■ **Ваша задача**
Перепишите дословно и целиком приведенный ниже текст об интервью с политтехнологом Андреем Колядиным.

■ **Текст для чтения**
◆ ◆ ◆ ◆ ◆ ◆ ◆
24 августа 2016Общество
216

Элиты. Андрей Колядин: «Клише “сурковец” по-прежнему на мне»

Екатерина Винокурова поговорила с опальным политтехнологом об ответственности за успехи режима, «черной кассе» и жизни по эту сторону кремлевских зубцов

текст: Екатерина Винокурова
Detailed_picture© Rotaenko Ann

Это интервью, которое дал Екатерине Винокуровой Андрей Колядин, политтехнолог, работавший на администрацию президента, входит в проект COLTA.RU «Элиты-2016». В нем представители разных элит говорят о себе и стране сегодня.

Проект делался очень трудно, редакция не стесняется рассказать об этом и вот здесь объясняет, почему.

В той же серии читайте разговор c крупным бизнесменом (состояние больше 200 млн долларов; анонимно), городским головой одного известного промышленного города (анонимно), основательницей клуба «418», московской it-girl Надеждой Оболенцевой и экспертом одного из аналитических центров при правительстве РФ (анонимно).
◆ ◆ ◆ ◆ ◆ ◆ ◆
■ **Исходный фрагмент**
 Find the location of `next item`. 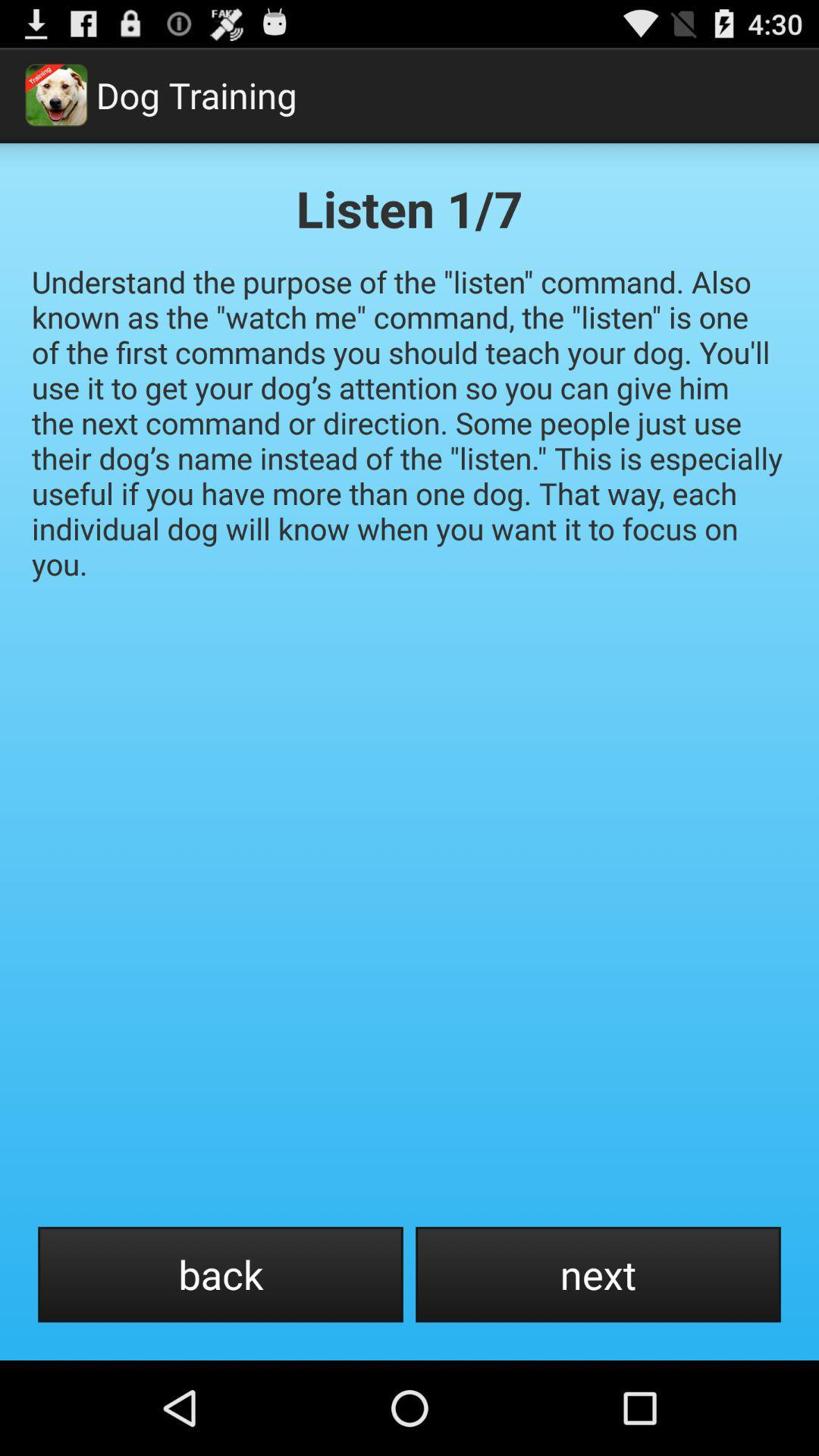

next item is located at coordinates (598, 1274).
◆ ◆ ◆ ◆ ◆ ◆ ◆
■ **Результат задачи**
24 августа 2016Общество
216

Элиты. Андрей Колядин: «Клише “сурковец” по-прежнему на мне»

Екатерина Винокурова поговорила с опальным политтехнологом об ответственности за успехи режима, «черной кассе» и жизни по эту сторону кремлевских зубцов

текст: Екатерина Винокурова
Detailed_picture© Rotaenko Ann

Это интервью, которое дал Екатерине Винокуровой Андрей Колядин, политтехнолог, работавший на администрацию президента, входит в проект COLTA.RU «Элиты-2016». В нем представители разных элит говорят о себе и стране сегодня.

Проект делался очень трудно, редакция не стесняется рассказать об этом и вот здесь объясняет, почему.

В той же серии читайте разговор c крупным бизнесменом (состояние больше 200 млн долларов; анонимно), городским головой одного известного промышленного города (анонимно), основательницей клуба «418», московской it-girl Надеждой Оболенцевой и экспертом одного из аналитических центров при правительстве РФ (анонимно).